By Harry A. Kezelian
Special to the Mirror-Spectator
One of the most controversial issues in the Armenian community in America is the use of the Armenian language. This very newspaper was founded in 1932 to cater to the English-speaking generation of Armenians who were born in America, because they were unable to read the Armenian-language newspapers such as Baikar. Yet, in places like Lebanon and Syria, speaking, reading, and writing Armenian is a prerequisite for membership in the community — not to mention in Armenia, where it is the official language. Many Armenians who have immigrated to the US from Armenia or the Middle Eastern countries in the past 40 years seem to think that one who does not speak Armenian is no Armenian at all. We heard this claim not only from them, but also from their American-born children, who have been fortunate enough to learn Armenian from their parents.
When I was young, I heard some Armenian-speaking children my age refer to people like me as soods (fakes). This seemed to primarily revolve around our inability to speak Armenian. I did not know the Armenian language growing up, other than the bits and pieces that were used in our home. Words like gatig, choor, misig, havgit, bachig, anoushig, hokis, and phrases like parev, inchbes es, and khent es inch es were in my vocabulary, but that was about all, and I knew that some of this was baby-talk. I knew that my Armenian name was Haroutiun and this was stressed to me a great deal, as it was an inherited family name. We were raised as Armenians — myself and all of my first cousins — in the active Armenian community of Detroit. We were proud to be Armenian by descent, attended Sunday School and St. John’s Armenian Church, and ate home-cooked Armenian food. We went to Armenian festivals, bazaars, dances, and weddings at which Armenian music was played. When we got to be the right age, we learned to dance Armenian line dances. We were taught our family history, what towns in Turkey we were from (Fenesse, Kharpert, and Sepastia), and how great-grandma survived 1915. Our parents were dues-paying Church members, Sunday School teachers, choir singers and generally active members of the Armenian community. But the only people in the family who spoke fluent Armenian were our grandparents and their generation. Our parents were born in America, and our grandparents were born in America. Our great-grandparents, most of whom were deceased, had been born in “the Old Country,” before the Genocide. In other words, we were typical fourth-generation, Armenian-American children. The idea that we were “not Armenian” didn’t cross our minds for a minute, until we encountered those who made this claim based on our language skills.
I, for one, ignored those who didn’t consider me “really” Armenian. I didn’t know why they were wrong, but I knew they were wrong. Later I learned the historical reasons. But this essay is about learning Armenian, and indeed I did learn Armenian. My reasons for learning it had little to do with the shaming that me and my friends sometimes received for not speaking Armenian, because although I was shy and lacking in social skills, I was nevertheless an adamant defender of my own pride and that of my family and friends. The reason I wanted to learn Armenian was simply because I knew it was our ancestral language, because my grandmother and some of my aunts spoke it and I wanted to be able to also, because we had old books written in the language, and just because I wanted to know as much as possible about our heritage. Undoubtedly, being a book lover also made a difference. And so, I began my journey.

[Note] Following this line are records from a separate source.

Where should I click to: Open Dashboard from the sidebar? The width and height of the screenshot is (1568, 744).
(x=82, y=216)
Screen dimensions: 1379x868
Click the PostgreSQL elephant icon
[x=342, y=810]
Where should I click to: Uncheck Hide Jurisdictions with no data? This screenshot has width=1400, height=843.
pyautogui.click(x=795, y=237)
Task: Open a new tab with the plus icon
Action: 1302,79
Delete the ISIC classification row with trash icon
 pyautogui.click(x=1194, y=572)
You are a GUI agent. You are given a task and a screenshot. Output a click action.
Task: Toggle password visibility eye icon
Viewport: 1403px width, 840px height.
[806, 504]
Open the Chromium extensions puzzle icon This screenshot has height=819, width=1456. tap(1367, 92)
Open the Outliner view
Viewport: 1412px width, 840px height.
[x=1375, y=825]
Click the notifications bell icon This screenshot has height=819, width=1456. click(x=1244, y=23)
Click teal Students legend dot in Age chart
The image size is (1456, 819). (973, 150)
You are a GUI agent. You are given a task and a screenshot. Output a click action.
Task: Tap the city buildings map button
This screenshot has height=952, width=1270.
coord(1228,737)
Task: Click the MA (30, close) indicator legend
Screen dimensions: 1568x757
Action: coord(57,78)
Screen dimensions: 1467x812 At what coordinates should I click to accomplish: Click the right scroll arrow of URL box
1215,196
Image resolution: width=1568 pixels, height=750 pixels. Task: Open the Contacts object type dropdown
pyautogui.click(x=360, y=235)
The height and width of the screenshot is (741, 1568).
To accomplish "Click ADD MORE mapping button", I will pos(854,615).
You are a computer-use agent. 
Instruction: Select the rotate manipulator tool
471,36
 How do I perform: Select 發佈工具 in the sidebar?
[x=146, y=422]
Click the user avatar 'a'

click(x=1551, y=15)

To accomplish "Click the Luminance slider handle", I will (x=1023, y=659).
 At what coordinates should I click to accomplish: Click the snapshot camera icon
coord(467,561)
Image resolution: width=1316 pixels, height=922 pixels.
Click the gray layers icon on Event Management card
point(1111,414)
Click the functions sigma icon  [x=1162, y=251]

There was a time at a very young age when I had some kind of bizarre assumption that since all the older people in my family spoke Armenian, I would one day speak Armenian too at their age. When I realized that this was not true, I asked my parents to teach me Armenian. They replied that they didn’t really know the language. Then I asked my grandparents to teach me. They said they had no idea how to teach it, they just spoke it casually. And that is how I became possibly the only child in Armenian-American history to ask my parents to send me to Armenian school. In the one year that I took weekly Armenian classes (age 12-13), I learned the alphabet, and nothing else. I could read Armenian but didn’t know what I was reading. The same thing happened to my best friend. The problem was that the teacher assumed all of our parents spoke Armenian, and that we could practice with them. I realized this problem quickly and told my mother I wanted to quit. But the goal of learning Armenian burned within me. During my high school years, I had an Armenian-English dictionary and tried to form words and sentences using it. I practiced the alphabet, scribbling my name in Armenian in the margins of my notebooks. Finally, I found a clever way to learn things from my grandmother and aunts. The three of them would speak Armenian to each other in restaurants very frequently. They would use it when they didn’t want someone to know what they were saying. If a wild looking character entered the restaurant, one of them would say “Asi ov e? Naye, marte khent e.” This always seemed to happen at the same restaurant, which we frequented once a week. One day, I tried a new experiment. If they said a phrase I didn’t know, I would ask them afterward what it meant. I would also try to get them to explain each word in the phrase.